**Exercise details**
Each line of the listing is to be retyped exactly as given.
--- Given records Enclosed Below ---
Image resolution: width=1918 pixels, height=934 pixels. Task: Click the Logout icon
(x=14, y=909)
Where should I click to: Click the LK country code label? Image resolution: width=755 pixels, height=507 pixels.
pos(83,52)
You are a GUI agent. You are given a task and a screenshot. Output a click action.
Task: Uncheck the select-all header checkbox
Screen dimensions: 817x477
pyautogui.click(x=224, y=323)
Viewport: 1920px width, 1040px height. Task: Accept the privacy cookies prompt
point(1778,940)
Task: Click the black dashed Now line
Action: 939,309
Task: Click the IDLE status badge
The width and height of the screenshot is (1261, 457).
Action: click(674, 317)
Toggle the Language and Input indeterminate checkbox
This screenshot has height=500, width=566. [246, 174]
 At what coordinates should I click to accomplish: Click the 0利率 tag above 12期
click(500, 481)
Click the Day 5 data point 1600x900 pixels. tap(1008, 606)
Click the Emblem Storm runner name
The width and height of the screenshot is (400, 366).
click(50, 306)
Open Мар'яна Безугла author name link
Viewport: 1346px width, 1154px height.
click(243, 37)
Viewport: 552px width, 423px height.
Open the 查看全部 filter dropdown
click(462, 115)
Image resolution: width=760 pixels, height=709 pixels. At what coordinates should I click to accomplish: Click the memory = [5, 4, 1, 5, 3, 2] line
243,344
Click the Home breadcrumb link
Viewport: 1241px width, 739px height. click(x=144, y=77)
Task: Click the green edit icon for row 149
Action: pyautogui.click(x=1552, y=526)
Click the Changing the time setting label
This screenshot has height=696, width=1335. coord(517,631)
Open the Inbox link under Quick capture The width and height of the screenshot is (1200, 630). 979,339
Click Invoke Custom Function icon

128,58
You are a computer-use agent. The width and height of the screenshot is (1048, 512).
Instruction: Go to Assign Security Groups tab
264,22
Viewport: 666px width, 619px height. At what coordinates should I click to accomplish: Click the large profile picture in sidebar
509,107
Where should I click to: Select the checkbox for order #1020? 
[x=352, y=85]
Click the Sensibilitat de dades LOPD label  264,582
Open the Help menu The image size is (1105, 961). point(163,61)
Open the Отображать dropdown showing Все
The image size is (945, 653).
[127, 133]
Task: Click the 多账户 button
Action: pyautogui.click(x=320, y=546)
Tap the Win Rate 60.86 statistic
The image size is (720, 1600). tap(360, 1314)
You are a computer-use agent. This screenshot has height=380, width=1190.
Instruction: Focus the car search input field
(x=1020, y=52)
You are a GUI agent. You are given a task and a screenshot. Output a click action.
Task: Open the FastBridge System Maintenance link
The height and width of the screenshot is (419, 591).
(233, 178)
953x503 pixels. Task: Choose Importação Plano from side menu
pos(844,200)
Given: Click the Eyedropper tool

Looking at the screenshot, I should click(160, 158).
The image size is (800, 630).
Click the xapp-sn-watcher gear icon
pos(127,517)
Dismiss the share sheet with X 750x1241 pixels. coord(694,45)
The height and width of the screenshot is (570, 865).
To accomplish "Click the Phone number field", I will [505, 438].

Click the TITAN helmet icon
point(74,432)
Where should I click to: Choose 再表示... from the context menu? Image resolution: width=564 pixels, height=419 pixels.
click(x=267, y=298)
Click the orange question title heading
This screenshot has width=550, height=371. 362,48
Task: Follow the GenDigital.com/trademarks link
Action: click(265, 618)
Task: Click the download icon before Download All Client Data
--- End of Enclosed Given records ---
**Reply**
Image resolution: width=1918 pixels, height=934 pixels. Task: Click the Logout icon
(x=14, y=909)
Where should I click to: Click the LK country code label? Image resolution: width=755 pixels, height=507 pixels.
pos(83,52)
You are a GUI agent. You are given a task and a screenshot. Output a click action.
Task: Uncheck the select-all header checkbox
Screen dimensions: 817x477
pyautogui.click(x=224, y=323)
Viewport: 1920px width, 1040px height. Task: Accept the privacy cookies prompt
point(1778,940)
Task: Click the black dashed Now line
Action: 939,309
Task: Click the IDLE status badge
The width and height of the screenshot is (1261, 457).
Action: click(674, 317)
Toggle the Language and Input indeterminate checkbox
This screenshot has height=500, width=566. [246, 174]
 At what coordinates should I click to accomplish: Click the 0利率 tag above 12期
click(500, 481)
Click the Day 5 data point 1600x900 pixels. tap(1008, 606)
Click the Emblem Storm runner name
The width and height of the screenshot is (400, 366).
click(50, 306)
Open Мар'яна Безугла author name link
Viewport: 1346px width, 1154px height.
click(243, 37)
Viewport: 552px width, 423px height.
Open the 查看全部 filter dropdown
click(462, 115)
Image resolution: width=760 pixels, height=709 pixels. At what coordinates should I click to accomplish: Click the memory = [5, 4, 1, 5, 3, 2] line
243,344
Click the Home breadcrumb link
Viewport: 1241px width, 739px height. click(x=144, y=77)
Task: Click the green edit icon for row 149
Action: pyautogui.click(x=1552, y=526)
Click the Changing the time setting label
This screenshot has height=696, width=1335. coord(517,631)
Open the Inbox link under Quick capture The width and height of the screenshot is (1200, 630). 979,339
Click Invoke Custom Function icon

128,58
You are a computer-use agent. The width and height of the screenshot is (1048, 512).
Instruction: Go to Assign Security Groups tab
264,22
Viewport: 666px width, 619px height. At what coordinates should I click to accomplish: Click the large profile picture in sidebar
509,107
Where should I click to: Select the checkbox for order #1020? 
[x=352, y=85]
Click the Sensibilitat de dades LOPD label  264,582
Open the Help menu The image size is (1105, 961). point(163,61)
Open the Отображать dropdown showing Все
The image size is (945, 653).
[127, 133]
Task: Click the 多账户 button
Action: pyautogui.click(x=320, y=546)
Tap the Win Rate 60.86 statistic
The image size is (720, 1600). tap(360, 1314)
You are a computer-use agent. This screenshot has height=380, width=1190.
Instruction: Focus the car search input field
(x=1020, y=52)
You are a GUI agent. You are given a task and a screenshot. Output a click action.
Task: Open the FastBridge System Maintenance link
The height and width of the screenshot is (419, 591).
(233, 178)
953x503 pixels. Task: Choose Importação Plano from side menu
pos(844,200)
Given: Click the Eyedropper tool

Looking at the screenshot, I should click(160, 158).
The image size is (800, 630).
Click the xapp-sn-watcher gear icon
pos(127,517)
Dismiss the share sheet with X 750x1241 pixels. coord(694,45)
The height and width of the screenshot is (570, 865).
To accomplish "Click the Phone number field", I will [505, 438].

Click the TITAN helmet icon
point(74,432)
Where should I click to: Choose 再表示... from the context menu? Image resolution: width=564 pixels, height=419 pixels.
click(x=267, y=298)
Click the orange question title heading
This screenshot has width=550, height=371. 362,48
Task: Follow the GenDigital.com/trademarks link
Action: click(265, 618)
Task: Click the download icon before Download All Client Data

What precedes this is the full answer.